- [REQUIREMENT]
Write out exactly the lines from the one with "Viewport: 566px width, 312px height." through the last line of the data below, but not the pictures.

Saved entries

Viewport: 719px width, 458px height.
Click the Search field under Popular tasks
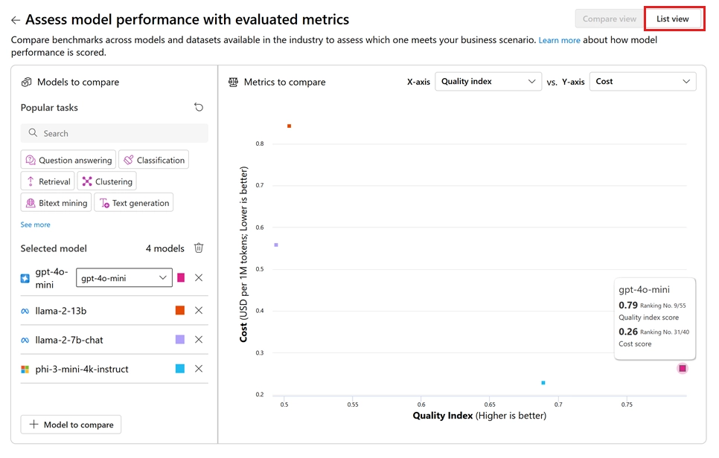[x=115, y=133]
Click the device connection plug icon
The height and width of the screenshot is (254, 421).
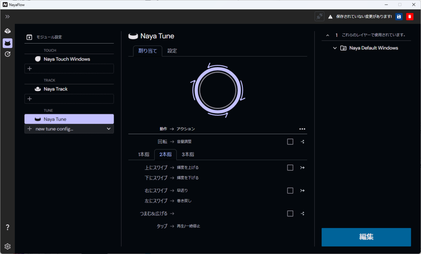pyautogui.click(x=319, y=16)
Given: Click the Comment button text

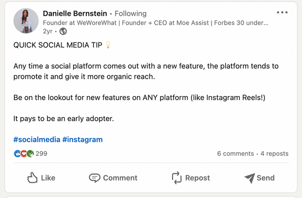Looking at the screenshot, I should (x=120, y=178).
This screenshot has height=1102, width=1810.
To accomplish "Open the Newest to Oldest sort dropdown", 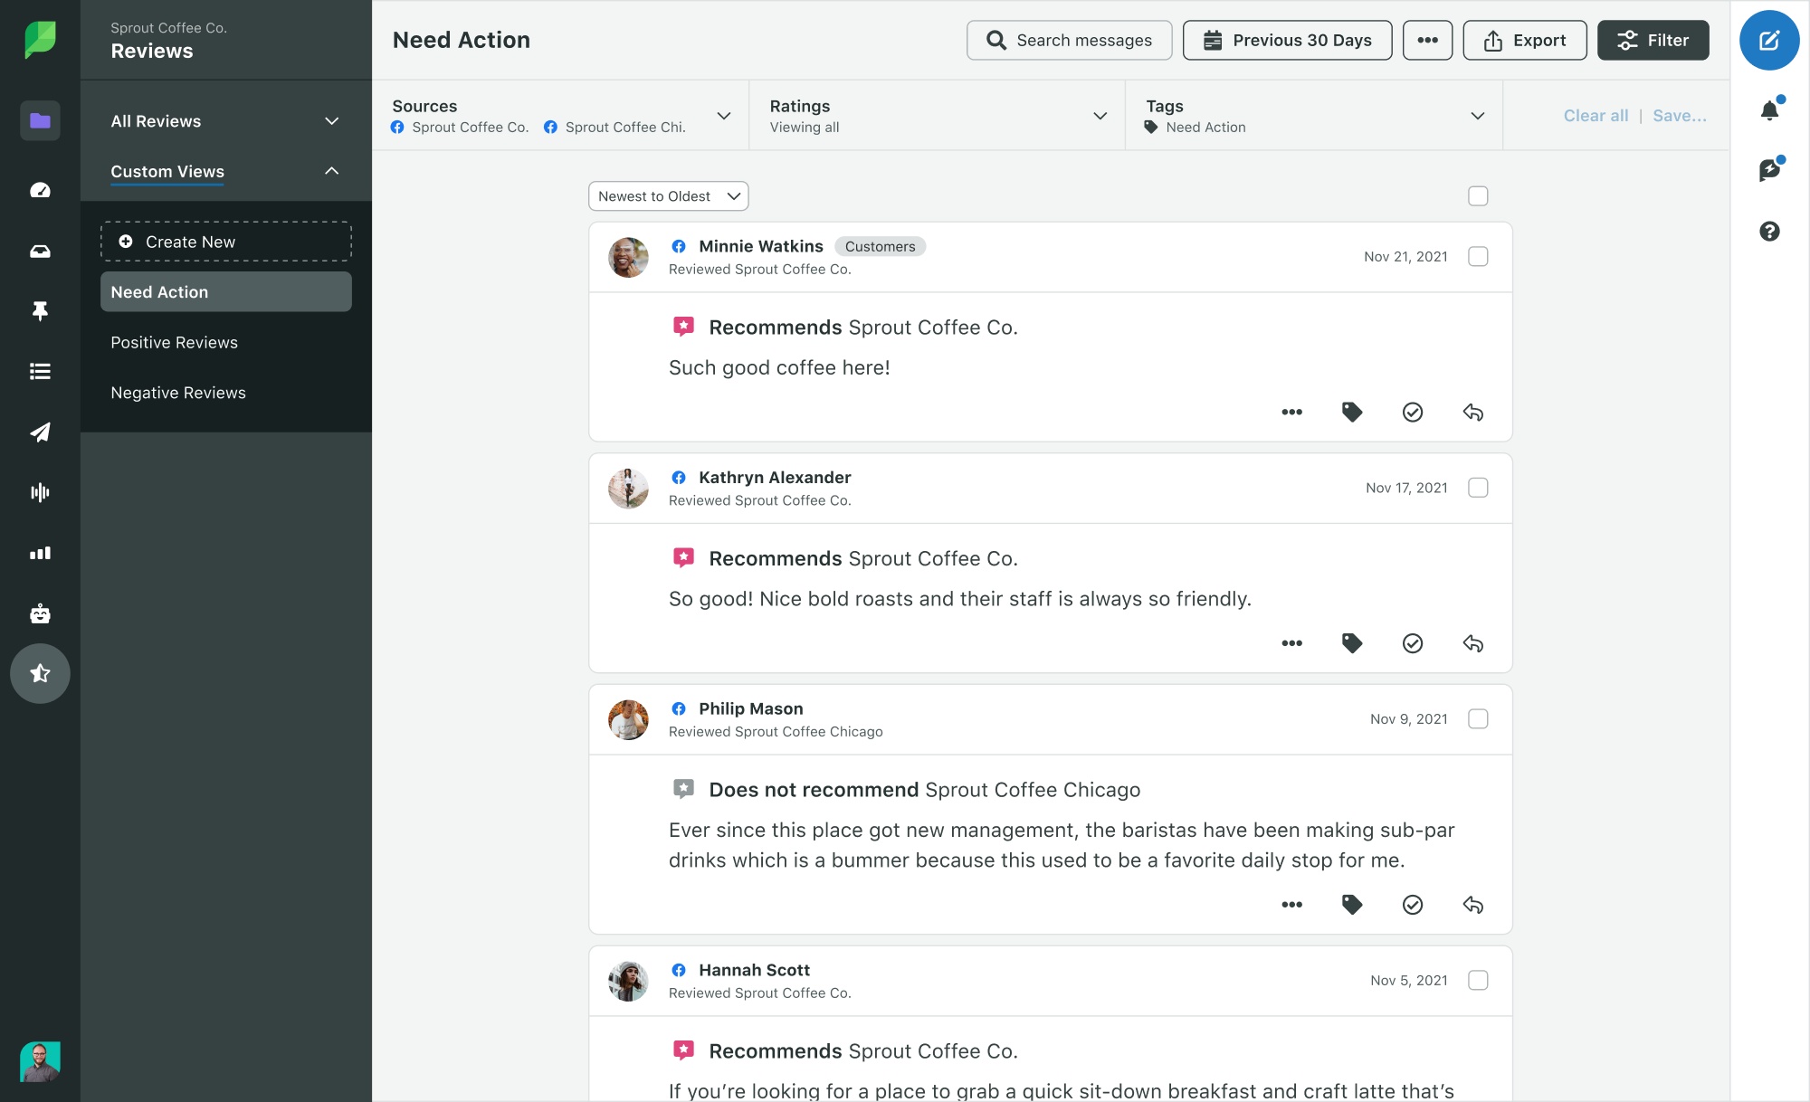I will 667,196.
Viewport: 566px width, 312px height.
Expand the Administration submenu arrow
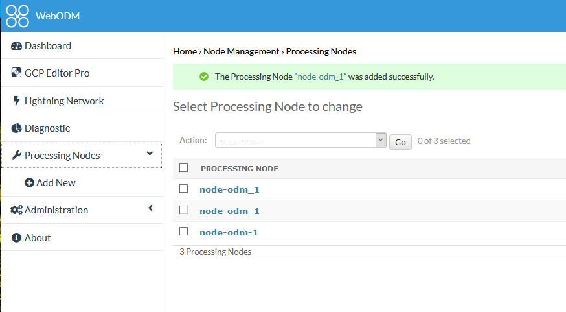150,208
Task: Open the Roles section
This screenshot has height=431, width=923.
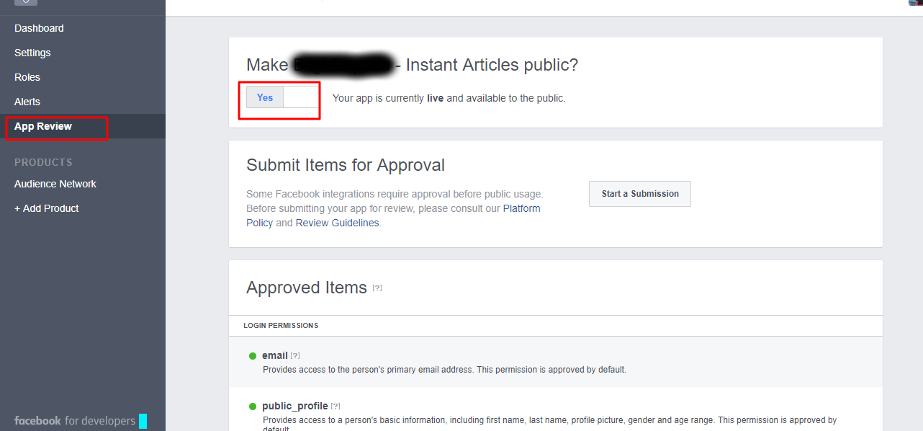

- [SOLUTION TO THIS TASK]
Viewport: 566px width, 312px height.
Expand the Administration submenu arrow
150,208
Task: Open the Roles section
This screenshot has height=431, width=923.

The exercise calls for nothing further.